((
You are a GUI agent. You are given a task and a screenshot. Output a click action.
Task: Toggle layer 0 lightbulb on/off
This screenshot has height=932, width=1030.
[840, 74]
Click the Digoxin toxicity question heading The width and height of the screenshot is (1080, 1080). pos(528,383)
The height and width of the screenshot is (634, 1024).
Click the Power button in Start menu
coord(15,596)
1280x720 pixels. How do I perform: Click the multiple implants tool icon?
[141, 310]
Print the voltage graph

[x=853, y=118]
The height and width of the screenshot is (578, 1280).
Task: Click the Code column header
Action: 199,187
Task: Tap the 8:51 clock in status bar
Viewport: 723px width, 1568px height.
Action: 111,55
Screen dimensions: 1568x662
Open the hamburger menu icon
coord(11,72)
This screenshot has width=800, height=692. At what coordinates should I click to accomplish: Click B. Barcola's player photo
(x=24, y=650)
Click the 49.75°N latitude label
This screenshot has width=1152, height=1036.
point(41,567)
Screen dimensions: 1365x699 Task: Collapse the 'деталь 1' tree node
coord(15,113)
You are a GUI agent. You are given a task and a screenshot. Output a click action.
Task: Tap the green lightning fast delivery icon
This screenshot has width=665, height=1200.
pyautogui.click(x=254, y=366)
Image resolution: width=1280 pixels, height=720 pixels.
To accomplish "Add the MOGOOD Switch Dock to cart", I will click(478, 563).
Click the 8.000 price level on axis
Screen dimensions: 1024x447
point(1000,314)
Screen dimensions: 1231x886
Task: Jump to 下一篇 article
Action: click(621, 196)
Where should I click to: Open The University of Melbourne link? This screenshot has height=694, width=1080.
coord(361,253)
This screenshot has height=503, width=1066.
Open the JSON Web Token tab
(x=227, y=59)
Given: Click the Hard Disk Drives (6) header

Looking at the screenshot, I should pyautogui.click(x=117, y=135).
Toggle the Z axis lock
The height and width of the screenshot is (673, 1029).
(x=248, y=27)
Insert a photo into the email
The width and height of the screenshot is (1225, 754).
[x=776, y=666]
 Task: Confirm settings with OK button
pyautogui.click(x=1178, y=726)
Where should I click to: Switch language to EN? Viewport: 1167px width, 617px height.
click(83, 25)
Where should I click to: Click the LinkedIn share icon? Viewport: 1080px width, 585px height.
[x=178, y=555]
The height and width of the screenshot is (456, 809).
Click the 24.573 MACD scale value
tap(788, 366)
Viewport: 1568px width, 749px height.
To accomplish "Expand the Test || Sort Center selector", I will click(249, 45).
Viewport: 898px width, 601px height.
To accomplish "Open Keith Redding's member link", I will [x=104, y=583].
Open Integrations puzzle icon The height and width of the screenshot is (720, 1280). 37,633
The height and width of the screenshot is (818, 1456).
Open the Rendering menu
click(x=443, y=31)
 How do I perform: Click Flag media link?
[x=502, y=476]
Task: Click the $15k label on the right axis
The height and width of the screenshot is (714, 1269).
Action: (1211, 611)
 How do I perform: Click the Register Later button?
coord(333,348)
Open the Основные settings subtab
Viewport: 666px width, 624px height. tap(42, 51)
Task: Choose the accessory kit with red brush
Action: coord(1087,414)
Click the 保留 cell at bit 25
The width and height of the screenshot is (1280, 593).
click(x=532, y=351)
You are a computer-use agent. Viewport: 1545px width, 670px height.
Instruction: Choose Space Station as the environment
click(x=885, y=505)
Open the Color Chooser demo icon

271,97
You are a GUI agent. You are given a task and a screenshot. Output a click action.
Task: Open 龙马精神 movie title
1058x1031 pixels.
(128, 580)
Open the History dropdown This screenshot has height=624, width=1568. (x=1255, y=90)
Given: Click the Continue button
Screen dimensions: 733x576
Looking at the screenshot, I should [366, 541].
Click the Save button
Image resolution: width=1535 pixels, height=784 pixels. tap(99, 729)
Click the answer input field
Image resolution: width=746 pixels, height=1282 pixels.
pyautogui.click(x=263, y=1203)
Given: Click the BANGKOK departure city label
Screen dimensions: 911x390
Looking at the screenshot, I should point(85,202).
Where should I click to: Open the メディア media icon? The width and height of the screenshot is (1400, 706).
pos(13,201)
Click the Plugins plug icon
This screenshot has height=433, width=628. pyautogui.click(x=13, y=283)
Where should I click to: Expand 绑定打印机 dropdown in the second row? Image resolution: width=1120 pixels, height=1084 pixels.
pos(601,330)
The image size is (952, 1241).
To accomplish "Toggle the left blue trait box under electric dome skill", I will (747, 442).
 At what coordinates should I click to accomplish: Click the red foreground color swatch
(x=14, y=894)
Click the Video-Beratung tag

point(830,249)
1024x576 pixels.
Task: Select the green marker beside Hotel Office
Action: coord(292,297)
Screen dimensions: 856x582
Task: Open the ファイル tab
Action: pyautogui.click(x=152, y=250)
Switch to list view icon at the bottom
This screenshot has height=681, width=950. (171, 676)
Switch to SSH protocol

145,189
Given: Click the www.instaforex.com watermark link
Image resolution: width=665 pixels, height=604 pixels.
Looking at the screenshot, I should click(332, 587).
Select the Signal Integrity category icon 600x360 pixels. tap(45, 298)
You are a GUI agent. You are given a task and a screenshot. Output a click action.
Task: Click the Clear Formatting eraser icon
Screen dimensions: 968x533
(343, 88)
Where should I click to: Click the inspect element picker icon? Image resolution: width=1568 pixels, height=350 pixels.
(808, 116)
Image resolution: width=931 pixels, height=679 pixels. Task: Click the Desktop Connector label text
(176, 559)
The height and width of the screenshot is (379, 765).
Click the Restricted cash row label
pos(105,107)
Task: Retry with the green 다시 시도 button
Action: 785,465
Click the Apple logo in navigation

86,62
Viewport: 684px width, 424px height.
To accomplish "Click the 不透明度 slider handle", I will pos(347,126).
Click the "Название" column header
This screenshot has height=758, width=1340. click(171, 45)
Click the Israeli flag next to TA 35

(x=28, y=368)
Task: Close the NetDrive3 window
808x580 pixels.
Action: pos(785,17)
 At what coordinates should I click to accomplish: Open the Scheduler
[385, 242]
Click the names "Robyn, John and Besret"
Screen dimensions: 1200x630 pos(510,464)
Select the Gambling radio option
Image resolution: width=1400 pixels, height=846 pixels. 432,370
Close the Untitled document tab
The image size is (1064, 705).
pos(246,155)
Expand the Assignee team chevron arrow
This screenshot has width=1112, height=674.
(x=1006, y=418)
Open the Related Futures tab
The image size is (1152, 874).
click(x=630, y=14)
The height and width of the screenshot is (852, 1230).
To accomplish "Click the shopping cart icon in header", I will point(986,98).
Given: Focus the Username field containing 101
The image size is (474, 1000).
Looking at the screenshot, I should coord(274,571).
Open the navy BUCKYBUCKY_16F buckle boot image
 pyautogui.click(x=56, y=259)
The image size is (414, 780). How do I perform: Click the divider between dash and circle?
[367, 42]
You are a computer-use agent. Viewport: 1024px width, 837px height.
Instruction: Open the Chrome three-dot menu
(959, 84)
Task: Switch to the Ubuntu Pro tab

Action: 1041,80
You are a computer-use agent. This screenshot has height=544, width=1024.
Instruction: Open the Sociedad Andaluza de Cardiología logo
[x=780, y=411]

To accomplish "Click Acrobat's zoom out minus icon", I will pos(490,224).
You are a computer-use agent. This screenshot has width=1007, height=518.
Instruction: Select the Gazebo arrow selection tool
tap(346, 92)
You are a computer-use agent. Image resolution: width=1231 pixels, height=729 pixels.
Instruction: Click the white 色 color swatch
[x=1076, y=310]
))
:: What the task requires ::
The records above are to be written out again word for word.

:: Solution to this task ::
You are a GUI agent. You are given a task and a screenshot. Output a click action.
Task: Toggle layer 0 lightbulb on/off
This screenshot has height=932, width=1030.
[840, 74]
Click the Digoxin toxicity question heading The width and height of the screenshot is (1080, 1080). pos(528,383)
The height and width of the screenshot is (634, 1024).
Click the Power button in Start menu
coord(15,596)
1280x720 pixels. How do I perform: Click the multiple implants tool icon?
[141, 310]
Print the voltage graph

[x=853, y=118]
The height and width of the screenshot is (578, 1280).
Task: Click the Code column header
Action: 199,187
Task: Tap the 8:51 clock in status bar
Viewport: 723px width, 1568px height.
Action: 111,55
Screen dimensions: 1568x662
Open the hamburger menu icon
coord(11,72)
This screenshot has width=800, height=692. At what coordinates should I click to accomplish: Click B. Barcola's player photo
(x=24, y=650)
Click the 49.75°N latitude label
This screenshot has width=1152, height=1036.
point(41,567)
Screen dimensions: 1365x699 Task: Collapse the 'деталь 1' tree node
coord(15,113)
You are a GUI agent. You are given a task and a screenshot. Output a click action.
Task: Tap the green lightning fast delivery icon
This screenshot has width=665, height=1200.
pyautogui.click(x=254, y=366)
Image resolution: width=1280 pixels, height=720 pixels.
To accomplish "Add the MOGOOD Switch Dock to cart", I will click(478, 563).
Click the 8.000 price level on axis
Screen dimensions: 1024x447
point(1000,314)
Screen dimensions: 1231x886
Task: Jump to 下一篇 article
Action: click(621, 196)
Where should I click to: Open The University of Melbourne link? This screenshot has height=694, width=1080.
coord(361,253)
This screenshot has height=503, width=1066.
Open the JSON Web Token tab
(x=227, y=59)
Given: Click the Hard Disk Drives (6) header

Looking at the screenshot, I should pyautogui.click(x=117, y=135).
Toggle the Z axis lock
The height and width of the screenshot is (673, 1029).
(x=248, y=27)
Insert a photo into the email
The width and height of the screenshot is (1225, 754).
[x=776, y=666]
 Task: Confirm settings with OK button
pyautogui.click(x=1178, y=726)
Where should I click to: Switch language to EN? Viewport: 1167px width, 617px height.
click(83, 25)
Where should I click to: Click the LinkedIn share icon? Viewport: 1080px width, 585px height.
[x=178, y=555]
The height and width of the screenshot is (456, 809).
Click the 24.573 MACD scale value
tap(788, 366)
Viewport: 1568px width, 749px height.
To accomplish "Expand the Test || Sort Center selector", I will click(249, 45).
Viewport: 898px width, 601px height.
To accomplish "Open Keith Redding's member link", I will [x=104, y=583].
Open Integrations puzzle icon The height and width of the screenshot is (720, 1280). 37,633
The height and width of the screenshot is (818, 1456).
Open the Rendering menu
click(x=443, y=31)
 How do I perform: Click Flag media link?
[x=502, y=476]
Task: Click the $15k label on the right axis
The height and width of the screenshot is (714, 1269).
Action: (1211, 611)
 How do I perform: Click the Register Later button?
coord(333,348)
Open the Основные settings subtab
Viewport: 666px width, 624px height. tap(42, 51)
Task: Choose the accessory kit with red brush
Action: coord(1087,414)
Click the 保留 cell at bit 25
The width and height of the screenshot is (1280, 593).
click(x=532, y=351)
You are a computer-use agent. Viewport: 1545px width, 670px height.
Instruction: Choose Space Station as the environment
click(x=885, y=505)
Open the Color Chooser demo icon

271,97
You are a GUI agent. You are given a task and a screenshot. Output a click action.
Task: Open 龙马精神 movie title
1058x1031 pixels.
(128, 580)
Open the History dropdown This screenshot has height=624, width=1568. (x=1255, y=90)
Given: Click the Continue button
Screen dimensions: 733x576
Looking at the screenshot, I should [366, 541].
Click the Save button
Image resolution: width=1535 pixels, height=784 pixels. tap(99, 729)
Click the answer input field
Image resolution: width=746 pixels, height=1282 pixels.
pyautogui.click(x=263, y=1203)
Given: Click the BANGKOK departure city label
Screen dimensions: 911x390
Looking at the screenshot, I should point(85,202).
Where should I click to: Open the メディア media icon? The width and height of the screenshot is (1400, 706).
pos(13,201)
Click the Plugins plug icon
This screenshot has height=433, width=628. pyautogui.click(x=13, y=283)
Where should I click to: Expand 绑定打印机 dropdown in the second row? Image resolution: width=1120 pixels, height=1084 pixels.
pos(601,330)
The image size is (952, 1241).
To accomplish "Toggle the left blue trait box under electric dome skill", I will (747, 442).
 At what coordinates should I click to accomplish: Click the red foreground color swatch
(x=14, y=894)
Click the Video-Beratung tag

point(830,249)
1024x576 pixels.
Task: Select the green marker beside Hotel Office
Action: coord(292,297)
Screen dimensions: 856x582
Task: Open the ファイル tab
Action: pyautogui.click(x=152, y=250)
Switch to list view icon at the bottom
This screenshot has height=681, width=950. (171, 676)
Switch to SSH protocol

145,189
Given: Click the www.instaforex.com watermark link
Image resolution: width=665 pixels, height=604 pixels.
Looking at the screenshot, I should click(332, 587).
Select the Signal Integrity category icon 600x360 pixels. tap(45, 298)
You are a GUI agent. You are given a task and a screenshot. Output a click action.
Task: Click the Clear Formatting eraser icon
Screen dimensions: 968x533
(343, 88)
Where should I click to: Click the inspect element picker icon? Image resolution: width=1568 pixels, height=350 pixels.
(808, 116)
Image resolution: width=931 pixels, height=679 pixels. Task: Click the Desktop Connector label text
(176, 559)
The height and width of the screenshot is (379, 765).
Click the Restricted cash row label
pos(105,107)
Task: Retry with the green 다시 시도 button
Action: 785,465
Click the Apple logo in navigation

86,62
Viewport: 684px width, 424px height.
To accomplish "Click the 不透明度 slider handle", I will pos(347,126).
Click the "Название" column header
This screenshot has height=758, width=1340. click(171, 45)
Click the Israeli flag next to TA 35

(x=28, y=368)
Task: Close the NetDrive3 window
808x580 pixels.
Action: pos(785,17)
 At what coordinates should I click to accomplish: Open the Scheduler
[385, 242]
Click the names "Robyn, John and Besret"
Screen dimensions: 1200x630 pos(510,464)
Select the Gambling radio option
Image resolution: width=1400 pixels, height=846 pixels. 432,370
Close the Untitled document tab
The image size is (1064, 705).
pos(246,155)
Expand the Assignee team chevron arrow
This screenshot has width=1112, height=674.
(x=1006, y=418)
Open the Related Futures tab
The image size is (1152, 874).
click(x=630, y=14)
The height and width of the screenshot is (852, 1230).
To accomplish "Click the shopping cart icon in header", I will point(986,98).
Given: Focus the Username field containing 101
The image size is (474, 1000).
Looking at the screenshot, I should coord(274,571).
Open the navy BUCKYBUCKY_16F buckle boot image
 pyautogui.click(x=56, y=259)
The image size is (414, 780). How do I perform: Click the divider between dash and circle?
[367, 42]
You are a computer-use agent. Viewport: 1024px width, 837px height.
Instruction: Open the Chrome three-dot menu
(959, 84)
Task: Switch to the Ubuntu Pro tab

Action: 1041,80
You are a computer-use agent. This screenshot has height=544, width=1024.
Instruction: Open the Sociedad Andaluza de Cardiología logo
[x=780, y=411]

To accomplish "Click Acrobat's zoom out minus icon", I will pos(490,224).
You are a computer-use agent. This screenshot has width=1007, height=518.
Instruction: Select the Gazebo arrow selection tool
tap(346, 92)
You are a computer-use agent. Image resolution: width=1231 pixels, height=729 pixels.
Instruction: Click the white 色 color swatch
[x=1076, y=310]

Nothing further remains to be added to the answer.